Passaient par ce villages :

-          La route de l’étain partant d’Armorique  vers la Provence.

-          La route d’AUGUSTORITUM   (LIMOGES) vers VESUNA  (PERIGUEUX) en passant par « Fines » (frontière) entre FIRBEIX et CHALUS.

-          La route de PARIS  à  BAREGES.

-          La via LEMOVICENSI, empruntée par les pèlerins en route vers Saint Jacques de Compostelle (encore très fréquentée de nos jours) avec sa fontaine des Ânes.

-          Enfin ce sera la route du sel.

 

Personnages célèbres natifs de CHALUS, y ayant résidé ou ayant marqué de façon indélébile l’histoire locale.

- Saint WAAST, Huguede la CERTA (compagnon de Etienne de MURET, fondateur de l’ordre de GRANDMONT)  -  Gérard FRACHET  -  Géraud de MAULMONT  -  Aymery de CHALUS  -  La famille de BOURBON  CHALUS   (BUSSET)  -  Gaspard de COLIGNY  (dit l’amiral)  -  Jacques GAREBOEUF  -  Etienne de CARDAILLAC  -  Laurence d’ARABIE  -  Georges Emmanuel CLANCIER  -  Pierre  DESPROGES .

 

Enfin le personnage le plus célèbre ayant marqué l’histoire locale et fait la renommée mondiale de CHALUS :  RICHARD  CŒUR  DE  LION.

La blessure mortelle qui lui fut infligée et son agonie durant 10 jours ont  profondément imprégné cette terre châlusienne. Cet événement touchant la famille la plus puissante des royaumes de France et d’Angleterre, a certainement influencé l’histoire de l’Europe actuelle.

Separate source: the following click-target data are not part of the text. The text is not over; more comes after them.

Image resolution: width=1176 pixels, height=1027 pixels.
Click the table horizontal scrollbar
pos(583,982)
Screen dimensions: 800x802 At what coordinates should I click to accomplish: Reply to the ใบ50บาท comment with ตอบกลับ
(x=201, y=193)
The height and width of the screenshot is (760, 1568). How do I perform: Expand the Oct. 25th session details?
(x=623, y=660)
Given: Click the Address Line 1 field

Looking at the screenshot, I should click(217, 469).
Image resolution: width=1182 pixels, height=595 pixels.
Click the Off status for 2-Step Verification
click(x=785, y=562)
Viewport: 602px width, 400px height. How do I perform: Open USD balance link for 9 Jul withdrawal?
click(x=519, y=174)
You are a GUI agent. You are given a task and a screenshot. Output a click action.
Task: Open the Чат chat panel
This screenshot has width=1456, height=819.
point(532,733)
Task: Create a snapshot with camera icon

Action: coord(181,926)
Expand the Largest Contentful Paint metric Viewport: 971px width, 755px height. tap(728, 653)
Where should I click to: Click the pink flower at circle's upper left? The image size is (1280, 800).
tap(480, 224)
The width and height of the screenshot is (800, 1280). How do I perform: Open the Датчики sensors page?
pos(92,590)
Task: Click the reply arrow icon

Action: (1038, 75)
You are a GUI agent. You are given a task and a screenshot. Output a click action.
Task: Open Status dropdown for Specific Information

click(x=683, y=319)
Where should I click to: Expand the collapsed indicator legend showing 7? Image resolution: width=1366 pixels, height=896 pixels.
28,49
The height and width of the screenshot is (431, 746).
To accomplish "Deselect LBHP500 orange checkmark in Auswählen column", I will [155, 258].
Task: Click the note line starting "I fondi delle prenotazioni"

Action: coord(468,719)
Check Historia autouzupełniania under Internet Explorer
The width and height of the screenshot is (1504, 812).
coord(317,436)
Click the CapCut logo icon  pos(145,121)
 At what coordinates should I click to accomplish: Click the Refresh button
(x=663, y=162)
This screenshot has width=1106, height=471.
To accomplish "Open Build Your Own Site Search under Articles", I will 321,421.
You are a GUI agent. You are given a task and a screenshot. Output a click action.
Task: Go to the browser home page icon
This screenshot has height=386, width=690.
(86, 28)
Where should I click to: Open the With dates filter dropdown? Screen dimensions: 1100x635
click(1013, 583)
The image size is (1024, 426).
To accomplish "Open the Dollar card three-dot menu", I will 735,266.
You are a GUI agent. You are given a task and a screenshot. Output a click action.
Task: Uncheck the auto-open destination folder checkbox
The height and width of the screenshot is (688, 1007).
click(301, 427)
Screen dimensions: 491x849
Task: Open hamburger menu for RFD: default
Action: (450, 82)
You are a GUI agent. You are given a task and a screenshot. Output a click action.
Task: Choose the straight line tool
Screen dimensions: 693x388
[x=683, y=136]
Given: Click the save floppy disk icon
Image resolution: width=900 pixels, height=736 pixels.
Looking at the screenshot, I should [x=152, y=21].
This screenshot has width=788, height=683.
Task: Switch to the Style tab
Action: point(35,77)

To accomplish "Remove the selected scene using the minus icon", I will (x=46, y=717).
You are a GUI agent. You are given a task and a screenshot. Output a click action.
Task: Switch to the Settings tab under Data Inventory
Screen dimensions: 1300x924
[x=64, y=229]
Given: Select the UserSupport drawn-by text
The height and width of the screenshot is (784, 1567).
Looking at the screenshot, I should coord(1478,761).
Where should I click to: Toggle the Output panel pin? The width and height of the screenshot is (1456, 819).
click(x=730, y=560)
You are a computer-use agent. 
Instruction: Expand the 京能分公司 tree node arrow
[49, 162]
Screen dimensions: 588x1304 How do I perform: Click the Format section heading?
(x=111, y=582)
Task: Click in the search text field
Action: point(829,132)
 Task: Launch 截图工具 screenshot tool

RICHARD, blessé mortellement le 26 Mars 1199 décédera le 6 Avril 1199 à CHALUS dans les bras de sa mère Aliénor d’Aquitaine, reine d’Angleterre. Il sera inhumé le 11 Avril 1199 à FONTEVRAULT près de son père Henri II de PLANTAGENET. Son cœur sera transporté en la cathédrale de ROUEN, la cassette l’ayant contenu sera retrouvée en 1838. Les entrailles de RICHARD ont été inhumées dans la crypte de la chapelle du Château de CHALUS CHABROL où elles sont censées se trouver encore.

Pierre BAZILE, l’arbalétrier retournera dans son village de « LA POUYADE » sur la commune de FIRBEIX.

Pierre BRUN, l’autre arbalétrier défenseur de la tour retournera dans son château de MONTBRUN.

MERCADIER le compagnon d’armes de RICHARD et fidèle lieutenant détruira, en partant vers BORDEAUX,  les châteaux DE NONTRON et PIEGUT.  Il trouvera la mort dans une bagarre de rue sur le port de BOURDEUX (on désignait cette ville ainsi à l’époque), au mois de Décembre 1199.